▶ **Tasks**:
(A) In the API style page, what role is GraphQL given in large systems that combine styles?
(B) Pick up the API style page after its final sentence and keep writing it.

▶ **Page**:
>>>>

API Style Selection Framework

Choosing the wrong API style is an architectural mistake that compounds for years. The decision depends on four measurable factors, not team preference.

Decision Matrix

| Factor | REST | GraphQL | gRPC | tRPC | |--------|------|---------|------|------| | Team size <5 devs | Preferred | Overkill | Only if perf-critical | Preferred (TS monorepo) | | Team size >20 devs | Good | Preferred (federation) | Service mesh | Not suitable | | Single client (web) | Fine | Unnecessary | Unnecessary | Ideal | | Multiple clients (mobile+web+3P) | OK | Preferred | Internal only | Not suitable | | Public API for external devs | Preferred | Possible | Unusual | Not possible | | Latency <50ms P99 required | Possible | Too much overhead | Preferred | Possible (local) | | Nested/relational data shapes | N+1 risk | Preferred | Repeated calls | Possible | | Flat CRUD resources | Preferred | Overkill | Overkill | Good | | Binary/streaming data | Poor | Poor | Preferred | Poor | | Real-time subscriptions | WebSocket add-on | Built-in | Bidirectional streaming | WebSocket add-on |

When to combine styles: Large systems often use REST for public APIs, gRPC for inter-service communication, and GraphQL as a BFF (Backend for Frontend) aggregation layer. This is not inconsistency -- it is matching the style to the boundary.

The tRPC Constraint

tRPC eliminates the serialization boundary between client and server by sharing TypeScript types directly. This delivers extraordinary developer experience -- but only when both ends are TypeScript and deployed from the same repository. The moment you need a non-TypeScript consumer, a mobile client, or a public API, tRPC becomes a liability. Evaluate tRPC as a monorepo accelerator, not as a general API strategy.

<<<<

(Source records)
>>>>

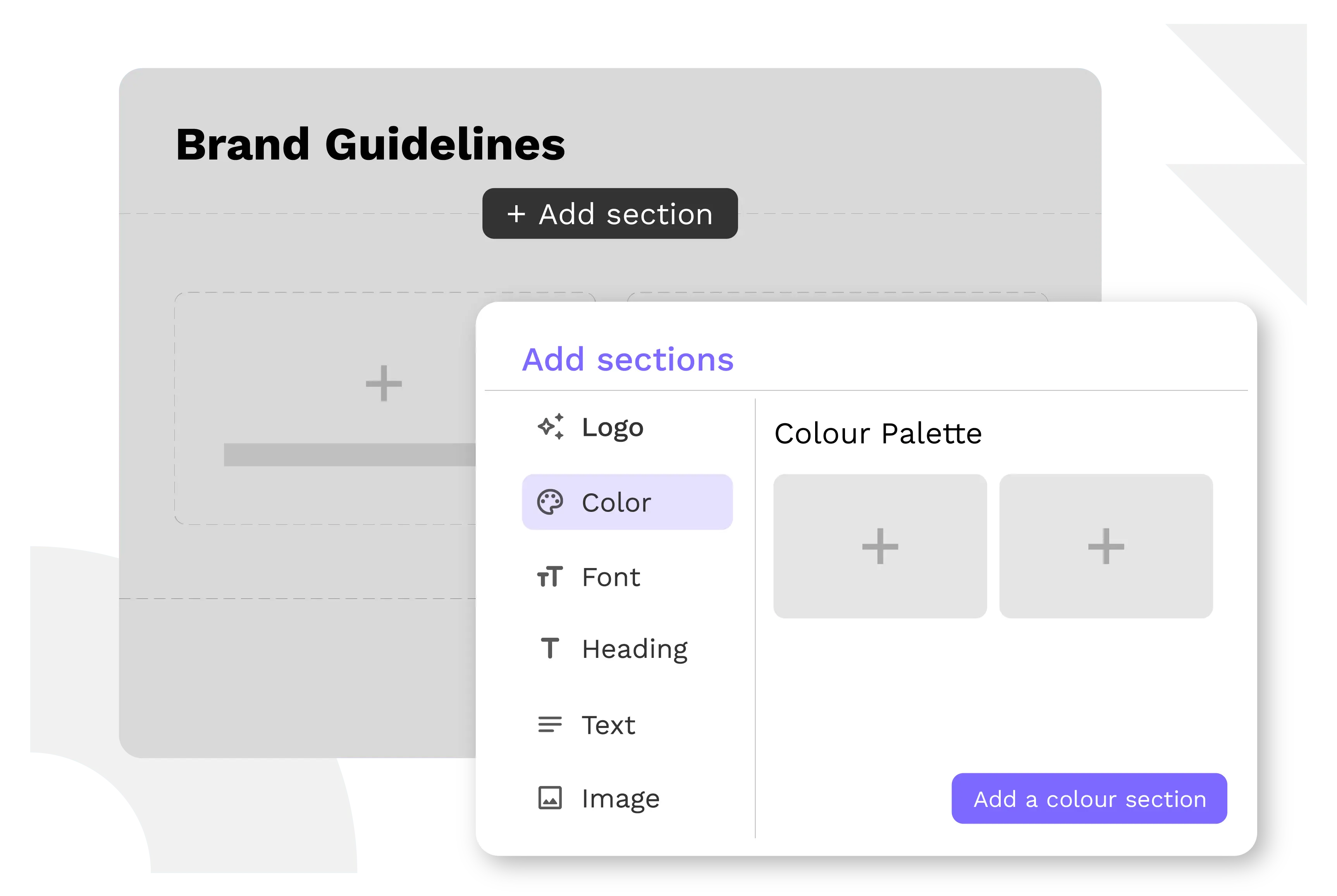The image size is (1337, 896).
Task: Click the Logo sparkle icon
Action: tap(551, 427)
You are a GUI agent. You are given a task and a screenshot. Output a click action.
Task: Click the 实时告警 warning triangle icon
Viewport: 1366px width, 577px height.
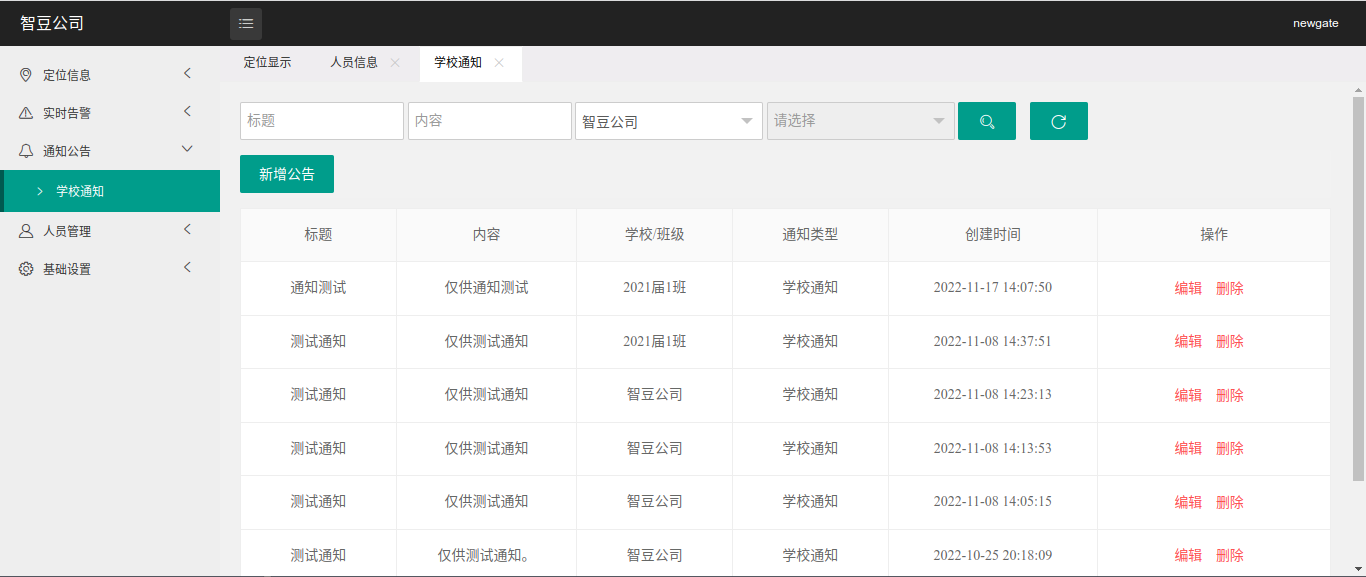(26, 113)
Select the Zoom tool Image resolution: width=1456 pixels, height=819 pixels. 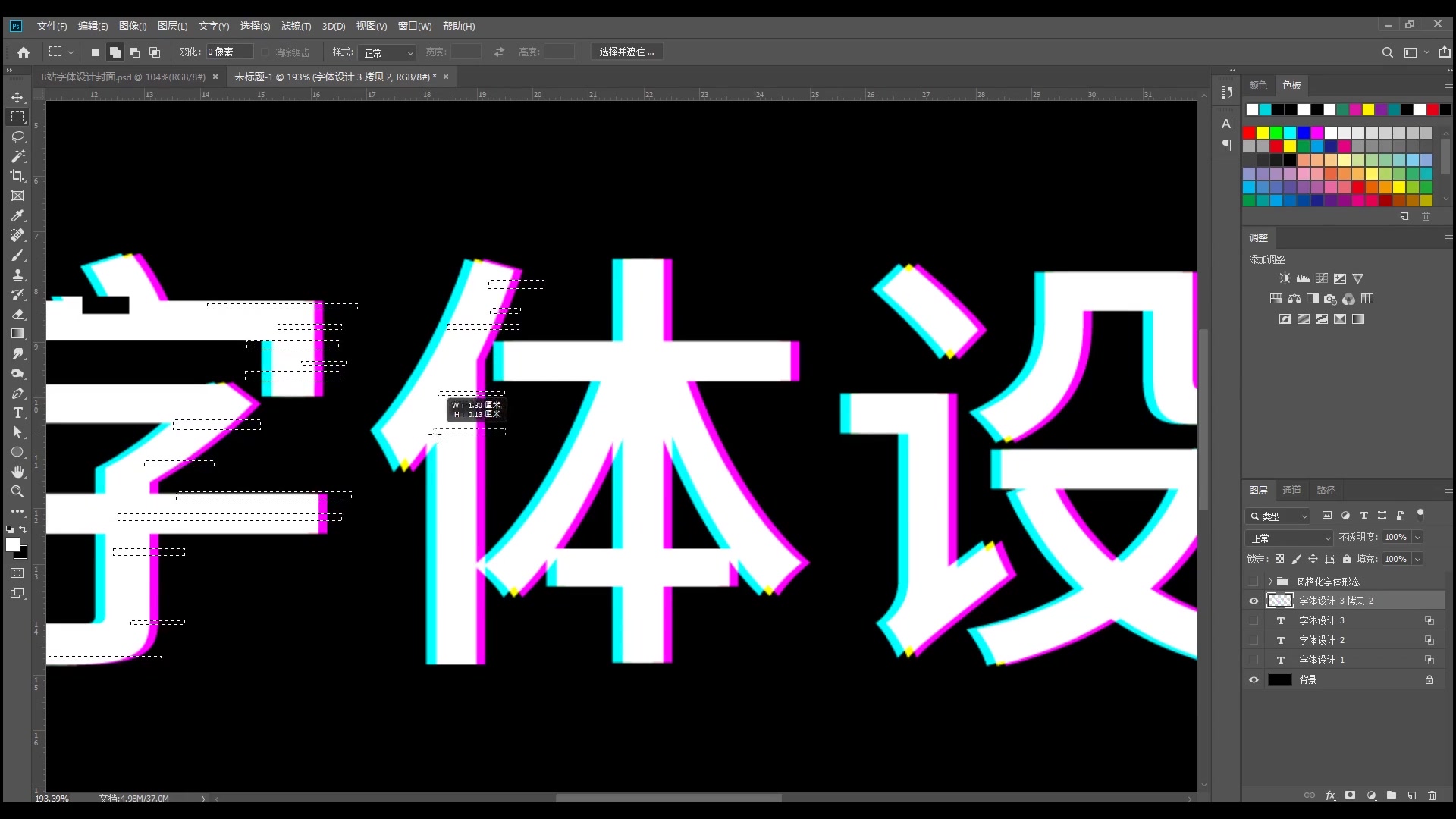17,491
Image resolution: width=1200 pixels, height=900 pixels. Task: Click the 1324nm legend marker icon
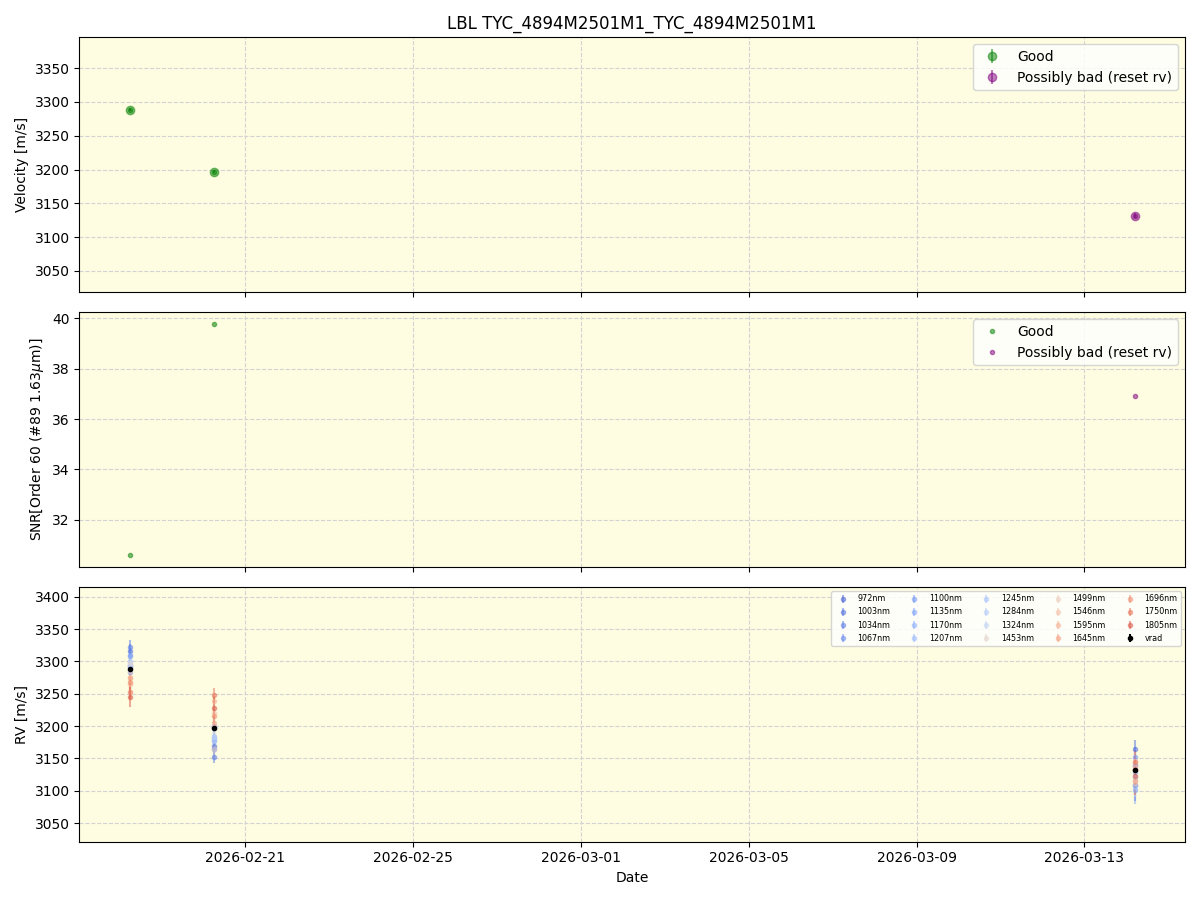tap(986, 624)

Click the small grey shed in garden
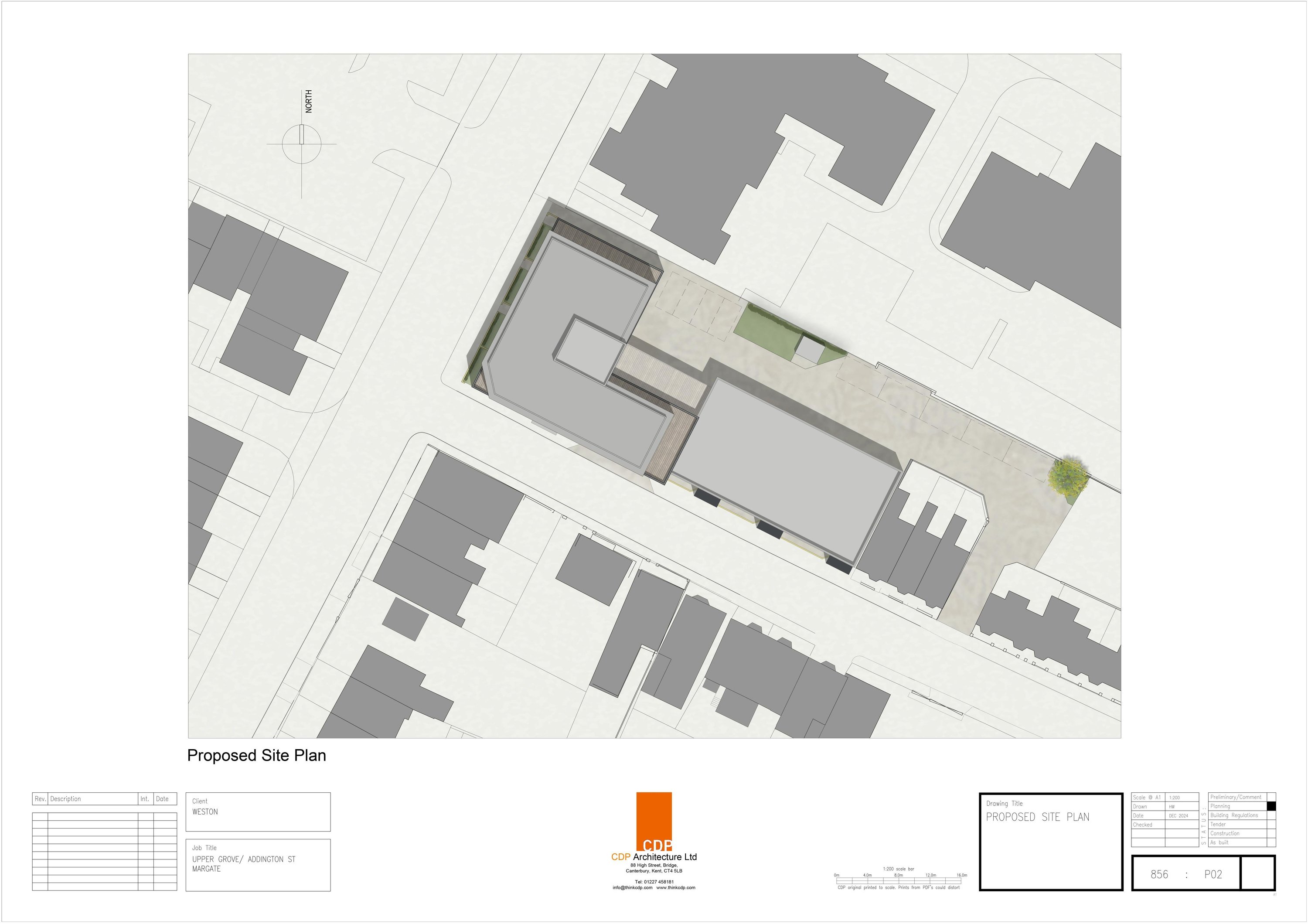(810, 349)
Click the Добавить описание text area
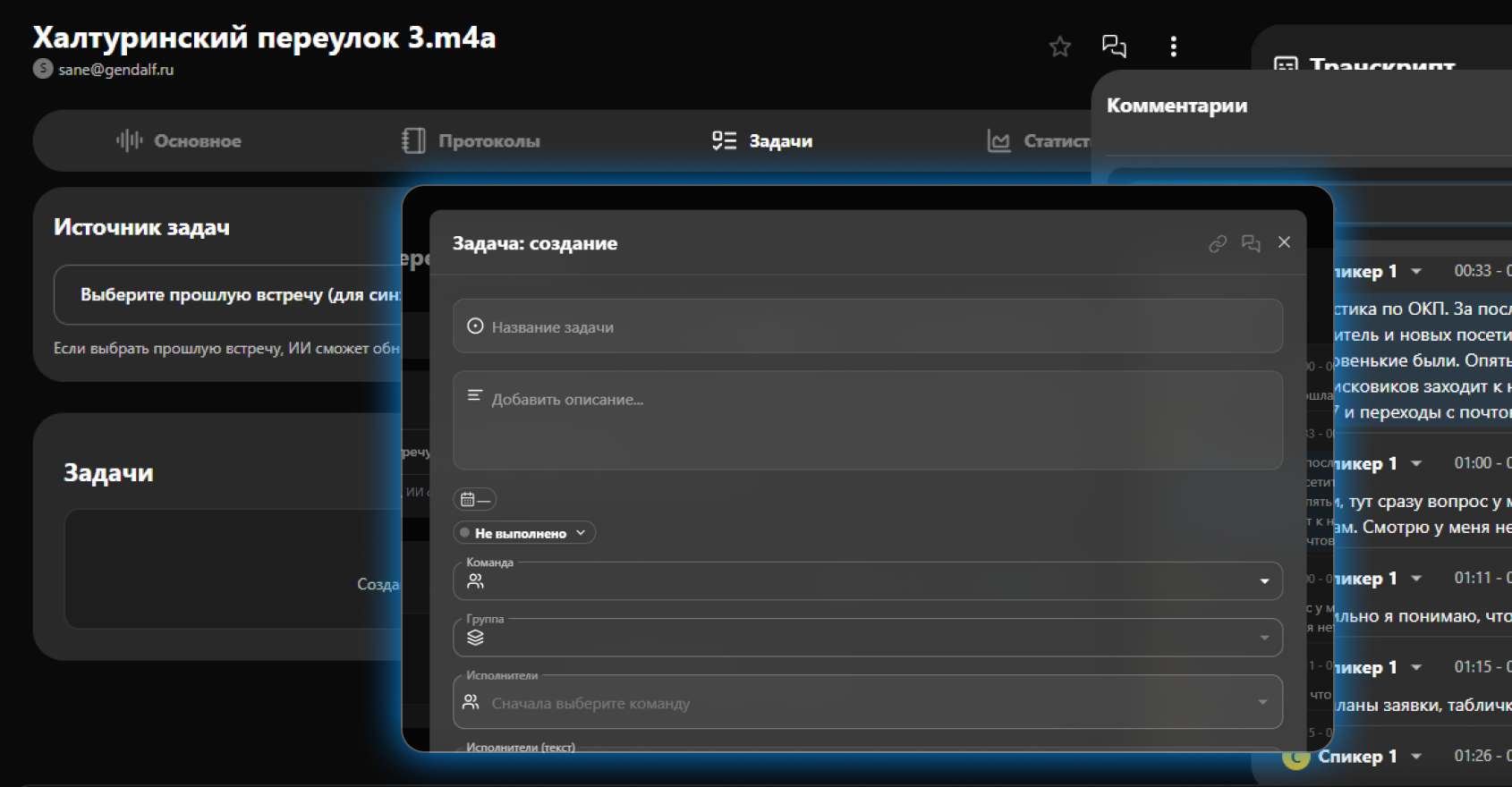 [868, 420]
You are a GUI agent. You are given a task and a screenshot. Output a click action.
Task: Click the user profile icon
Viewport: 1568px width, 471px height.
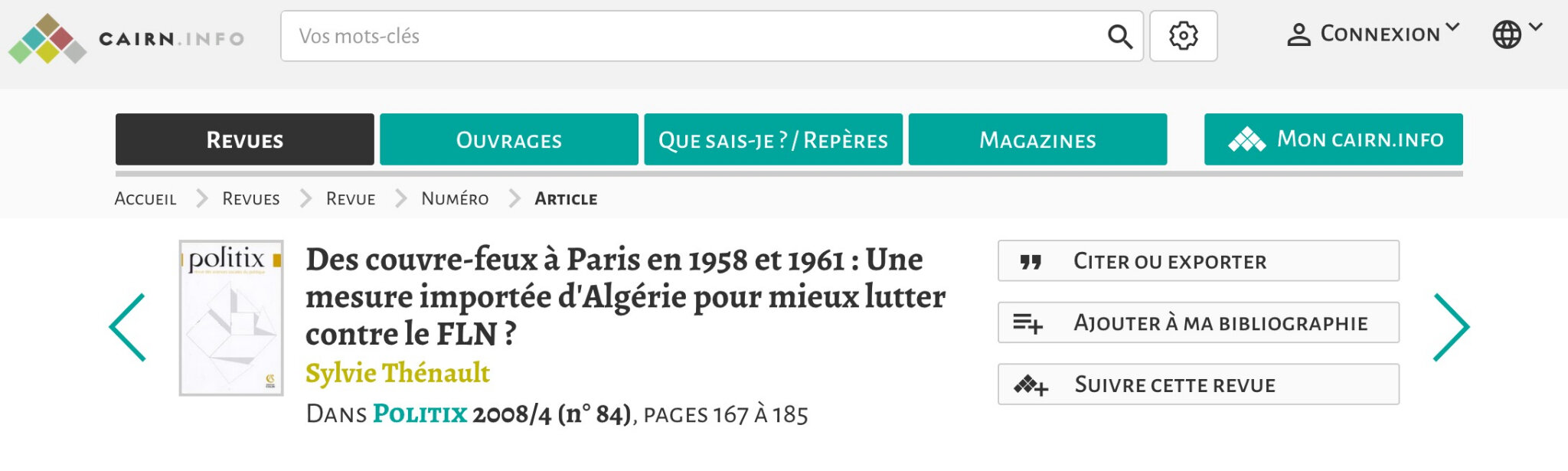pos(1298,34)
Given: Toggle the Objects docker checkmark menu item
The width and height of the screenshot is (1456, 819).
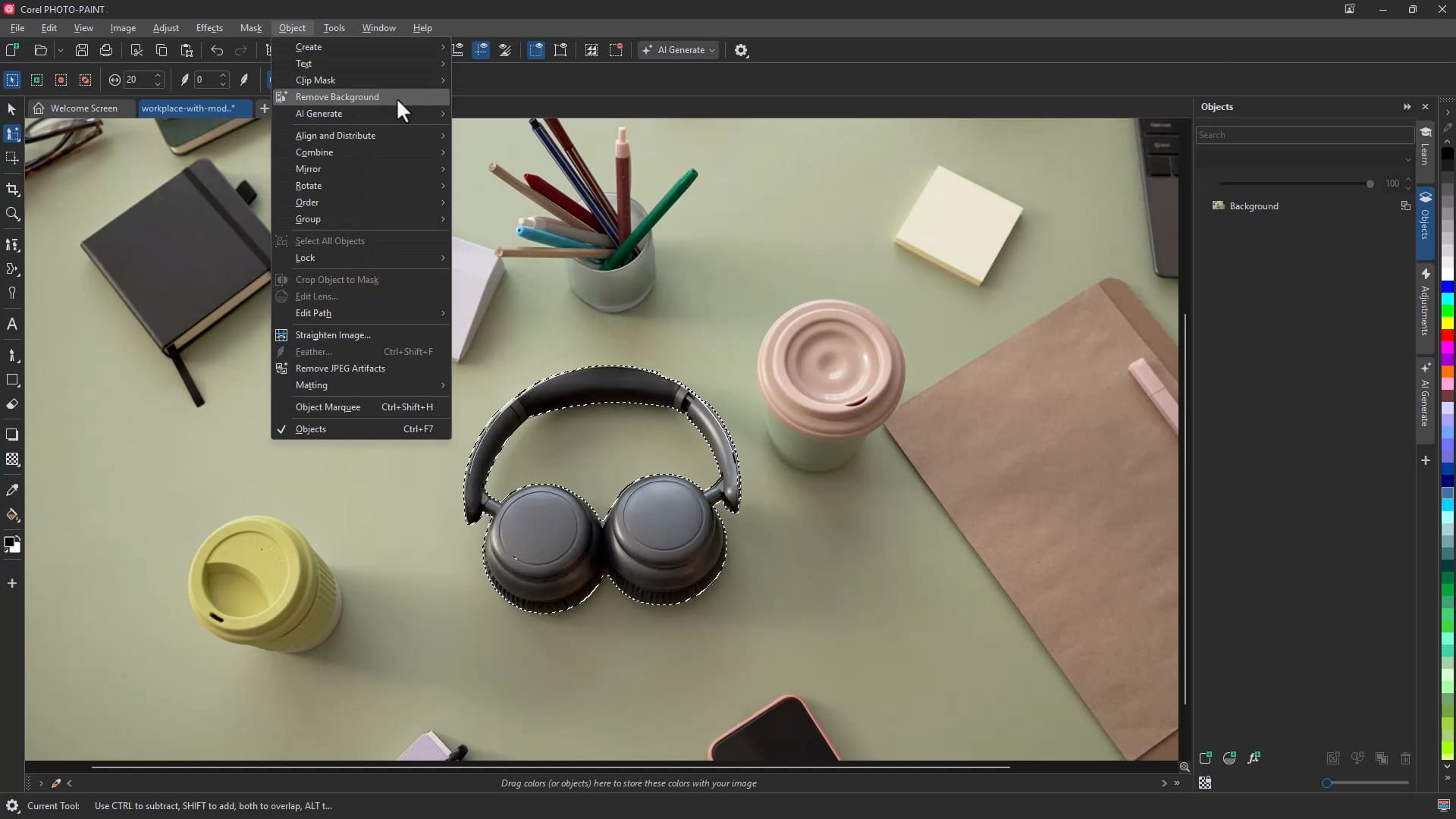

<<<<

▶ **Answers to each task**:
(A) It serves as a BFF (Backend for Frontend) aggregation layer.

(B)
GraphQL Federation Threshold

GraphQL becomes cost-effective when three or more frontend teams consume overlapping backend data. Below that, the schema governance overhead (federation composition, schema registry, breaking change detection) exceeds the benefit of flexible queries. A single team consuming a single API is faster with REST or tRPC.

REST API Design Architecture

Resource Modeling

Resources are nouns. URLs identify resources, HTTP methods define operations. This principle is correct 90% of the time -- the other 10% is where experts differ from beginners.

When to break the nouns-only rule: Actions that do not map to CRUD on a single resource. POST /payments/{id}/refund is clearer than POST /refunds with a payment_id body field, because the refund is an action on a payment, not an independent resource. Similarly, POST /reports/generate is legitimate when report generation is a long-running process, not a simple read. The test: if the "action" creates or modifies a resource, model it as a resource. If it triggers a process, an RPC-style sub-path is appropriate.

URL nesting depth: Maximum 3 levels: /users/{id}/orders/{id}/items. Deeper nesting signals incorrect resource boundaries. If you reach /users/{id}/orders/{id}/items/{id}/reviews, the review is its own top-level resource with a query filter: GET /reviews?item_id={id}.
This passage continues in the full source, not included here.